Today’s conventional wisdom is that both are spectrums. That means one person’s experience with autism isn’t another person’s experience with autism, and one person’s experience as a member of the LGBT can differ from another’s.
However, that’s what the whole point of the letters in the LGBT is. You could be a lesbian, asexual, aromantic, a lesbian who is aromantic, an asexual who is trans, and so on. Someone I know (who inspired me to ask this) has said they began to question why this isn’t done regarding people with autism due to constantly seeing multiple people fight over things people do due to their autism because the people in the conflict don’t understand each others’ experiences but continue to use the label “autism”.
One side would say “sorry, it’s an autism habit.”
“I have autism too, but you don’t see me doing that.”
“Maybe your autism isn’t my autism.”
“No, you’re just using it as a crutch.”
My friend responded to this by making a prototype for an autism equivalent to the LGBT system and says they no longer encourage the “umbrella term” in places like their servers because it has become a constant point of contention, with them maintaining their system is better even if it’s currently faulty in some way.
But what’s being asked is, why isn’t this how it’s done mainstream? Is there some kind of benefit to using the umbrella term “autism” that makes it superior/preferred to deconstructing it? Or has society just not thought too much about it?
We need to communicate our sexual identity clearly at a high level because we all need to work out with each other who can date or fuck who.
We don’t have as much practical reason to know each other’s specific experience with autism right away. And if you are close to someone and need to understand their autism at a lower level, their personal situation is more complicated than being one of five or six types.
And if you do need to understand someone’s sexuality at a low level, it could also be more complicated and individualized than just being one letter. But knowing that one letter with sexuality helps as a start.

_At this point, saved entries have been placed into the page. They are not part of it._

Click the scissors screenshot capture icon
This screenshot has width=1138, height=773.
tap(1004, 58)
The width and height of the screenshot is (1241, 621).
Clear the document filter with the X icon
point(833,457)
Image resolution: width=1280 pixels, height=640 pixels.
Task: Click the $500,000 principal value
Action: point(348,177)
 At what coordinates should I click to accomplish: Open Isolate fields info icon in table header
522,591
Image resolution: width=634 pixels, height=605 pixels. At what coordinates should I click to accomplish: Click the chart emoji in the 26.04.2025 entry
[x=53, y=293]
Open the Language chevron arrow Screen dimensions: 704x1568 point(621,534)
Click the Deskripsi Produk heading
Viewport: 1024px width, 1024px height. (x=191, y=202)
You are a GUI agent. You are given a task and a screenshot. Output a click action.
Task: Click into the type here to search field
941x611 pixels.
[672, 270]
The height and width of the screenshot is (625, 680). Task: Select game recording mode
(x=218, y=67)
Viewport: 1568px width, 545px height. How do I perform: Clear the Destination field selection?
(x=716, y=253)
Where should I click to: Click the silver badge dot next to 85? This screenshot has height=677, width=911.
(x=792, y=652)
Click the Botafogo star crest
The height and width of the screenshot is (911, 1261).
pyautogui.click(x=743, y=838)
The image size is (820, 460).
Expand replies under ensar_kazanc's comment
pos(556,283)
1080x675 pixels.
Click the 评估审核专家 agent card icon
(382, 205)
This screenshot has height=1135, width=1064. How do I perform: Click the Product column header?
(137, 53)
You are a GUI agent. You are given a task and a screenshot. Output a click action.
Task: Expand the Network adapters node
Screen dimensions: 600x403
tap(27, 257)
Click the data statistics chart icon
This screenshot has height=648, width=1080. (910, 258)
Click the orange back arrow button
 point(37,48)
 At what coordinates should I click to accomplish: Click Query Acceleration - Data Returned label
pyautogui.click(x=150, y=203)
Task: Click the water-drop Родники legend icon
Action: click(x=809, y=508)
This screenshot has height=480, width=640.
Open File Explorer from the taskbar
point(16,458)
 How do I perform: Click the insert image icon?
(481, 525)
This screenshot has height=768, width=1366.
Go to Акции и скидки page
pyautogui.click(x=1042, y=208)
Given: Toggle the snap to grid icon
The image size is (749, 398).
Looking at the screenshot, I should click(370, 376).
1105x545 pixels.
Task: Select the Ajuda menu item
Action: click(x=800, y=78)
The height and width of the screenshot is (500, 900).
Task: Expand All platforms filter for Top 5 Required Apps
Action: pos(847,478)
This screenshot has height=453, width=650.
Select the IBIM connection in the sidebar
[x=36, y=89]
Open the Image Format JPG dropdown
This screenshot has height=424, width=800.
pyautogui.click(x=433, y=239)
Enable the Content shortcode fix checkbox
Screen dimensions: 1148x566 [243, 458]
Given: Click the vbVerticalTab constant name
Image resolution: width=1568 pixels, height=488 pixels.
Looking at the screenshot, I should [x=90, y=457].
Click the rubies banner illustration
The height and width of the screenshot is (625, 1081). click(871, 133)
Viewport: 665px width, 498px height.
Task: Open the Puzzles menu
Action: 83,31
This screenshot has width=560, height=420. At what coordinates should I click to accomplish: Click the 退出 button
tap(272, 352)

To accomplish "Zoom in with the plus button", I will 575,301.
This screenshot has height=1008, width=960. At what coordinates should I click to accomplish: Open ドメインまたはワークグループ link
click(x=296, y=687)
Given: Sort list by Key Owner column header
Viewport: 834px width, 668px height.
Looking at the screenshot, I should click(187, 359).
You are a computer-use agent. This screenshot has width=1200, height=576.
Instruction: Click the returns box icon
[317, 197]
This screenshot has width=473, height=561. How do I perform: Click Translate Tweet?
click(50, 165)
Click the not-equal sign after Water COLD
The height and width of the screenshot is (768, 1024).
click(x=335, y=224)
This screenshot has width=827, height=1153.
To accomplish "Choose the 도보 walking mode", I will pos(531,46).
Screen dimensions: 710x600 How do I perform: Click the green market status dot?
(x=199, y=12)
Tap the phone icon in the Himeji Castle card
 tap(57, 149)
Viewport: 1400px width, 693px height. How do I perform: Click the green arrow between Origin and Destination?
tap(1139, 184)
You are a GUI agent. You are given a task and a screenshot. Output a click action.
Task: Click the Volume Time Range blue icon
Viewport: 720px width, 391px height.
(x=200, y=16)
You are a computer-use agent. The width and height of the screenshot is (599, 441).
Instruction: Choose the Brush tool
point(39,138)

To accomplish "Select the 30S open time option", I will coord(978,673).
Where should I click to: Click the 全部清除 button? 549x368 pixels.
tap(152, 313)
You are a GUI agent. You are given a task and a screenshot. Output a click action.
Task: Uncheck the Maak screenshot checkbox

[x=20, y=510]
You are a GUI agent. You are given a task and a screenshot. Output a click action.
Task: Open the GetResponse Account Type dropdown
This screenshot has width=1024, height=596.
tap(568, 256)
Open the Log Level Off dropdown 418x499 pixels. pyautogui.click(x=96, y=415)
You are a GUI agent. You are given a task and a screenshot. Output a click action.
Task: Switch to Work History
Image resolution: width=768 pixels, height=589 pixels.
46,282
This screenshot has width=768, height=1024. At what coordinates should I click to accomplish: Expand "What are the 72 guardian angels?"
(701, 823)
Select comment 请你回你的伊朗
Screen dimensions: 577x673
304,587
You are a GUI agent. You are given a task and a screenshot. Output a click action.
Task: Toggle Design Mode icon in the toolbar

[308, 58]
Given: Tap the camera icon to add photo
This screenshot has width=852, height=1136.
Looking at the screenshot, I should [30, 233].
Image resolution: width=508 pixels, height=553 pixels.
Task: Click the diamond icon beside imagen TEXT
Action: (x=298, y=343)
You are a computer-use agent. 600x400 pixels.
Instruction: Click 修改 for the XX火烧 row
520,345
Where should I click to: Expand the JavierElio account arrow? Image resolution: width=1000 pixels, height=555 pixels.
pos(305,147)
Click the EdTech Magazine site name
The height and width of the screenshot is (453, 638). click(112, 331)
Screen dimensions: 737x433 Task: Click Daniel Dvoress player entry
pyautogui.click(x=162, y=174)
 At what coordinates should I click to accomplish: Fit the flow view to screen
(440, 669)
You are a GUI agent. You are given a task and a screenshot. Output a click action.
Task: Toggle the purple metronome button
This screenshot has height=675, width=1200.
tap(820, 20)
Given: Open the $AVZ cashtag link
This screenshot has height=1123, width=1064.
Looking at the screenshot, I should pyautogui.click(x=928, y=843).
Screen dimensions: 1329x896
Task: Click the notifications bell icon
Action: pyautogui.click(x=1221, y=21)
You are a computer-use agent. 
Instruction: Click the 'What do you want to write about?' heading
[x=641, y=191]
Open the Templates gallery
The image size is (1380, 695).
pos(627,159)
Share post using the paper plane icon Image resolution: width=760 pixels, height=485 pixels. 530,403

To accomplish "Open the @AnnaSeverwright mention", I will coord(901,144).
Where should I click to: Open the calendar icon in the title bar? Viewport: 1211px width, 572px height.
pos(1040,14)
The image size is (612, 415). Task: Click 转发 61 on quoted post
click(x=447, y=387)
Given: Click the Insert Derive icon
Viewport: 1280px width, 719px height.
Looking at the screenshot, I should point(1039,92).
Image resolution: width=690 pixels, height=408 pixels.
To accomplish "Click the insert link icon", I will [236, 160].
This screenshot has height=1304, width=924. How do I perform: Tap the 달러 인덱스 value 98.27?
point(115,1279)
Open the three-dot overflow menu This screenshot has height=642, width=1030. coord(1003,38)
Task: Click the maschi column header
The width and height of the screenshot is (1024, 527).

Let us not forget, autism plays a role in dating too. Many people with autism have a hard time dating because, for example, they might have hyperfixations that narrow their interests to a few strong interests, or they may have trouble knowing what things to say. Some people unfortunately can be split between those whose romantic standards are too high for those with autism and people who have lower standards but who often have these lower standards because they fall in that category.
Simple answer imo is that society is hypersexualized. Society considers having sex the pinnacle of human experience.
Just because the concept of a “spectrum” is a useful metaphorical concept for these two things does not necessarily mean that the things themselves are all that analogous. In what way could one map the far end of the autism scale to anywhere on the “queer” scale? It’s nonsensical; apple & oranges. One is any sexual preference but the hegemonic one, where there are no “ends” to the “spectrum”, and the other is something that ranges from personality trait minutia to complete inability to function/survive independently.
I don’t even know if I am autistic, let alone where it diverges from my ADHD or how it differs from the experiences of other ND folk.
IMO, LGBT descriptors came from that community. Until the autism community develops their own descriptors and hits some critical mass in agreement, it’s not any random person’s place to develop terms for them.
LGBT communities hit major levels of activity and visibility to the public decades ago. My cousin isn’t getting the autism diagnosis she needs today because multiple medical professionals she’s been to still think girls can’t have autism.
It doesn’t surprise me some people like your friend are developing some terms. While people like my cousin and her mom are going to be spending their energy on other priorities.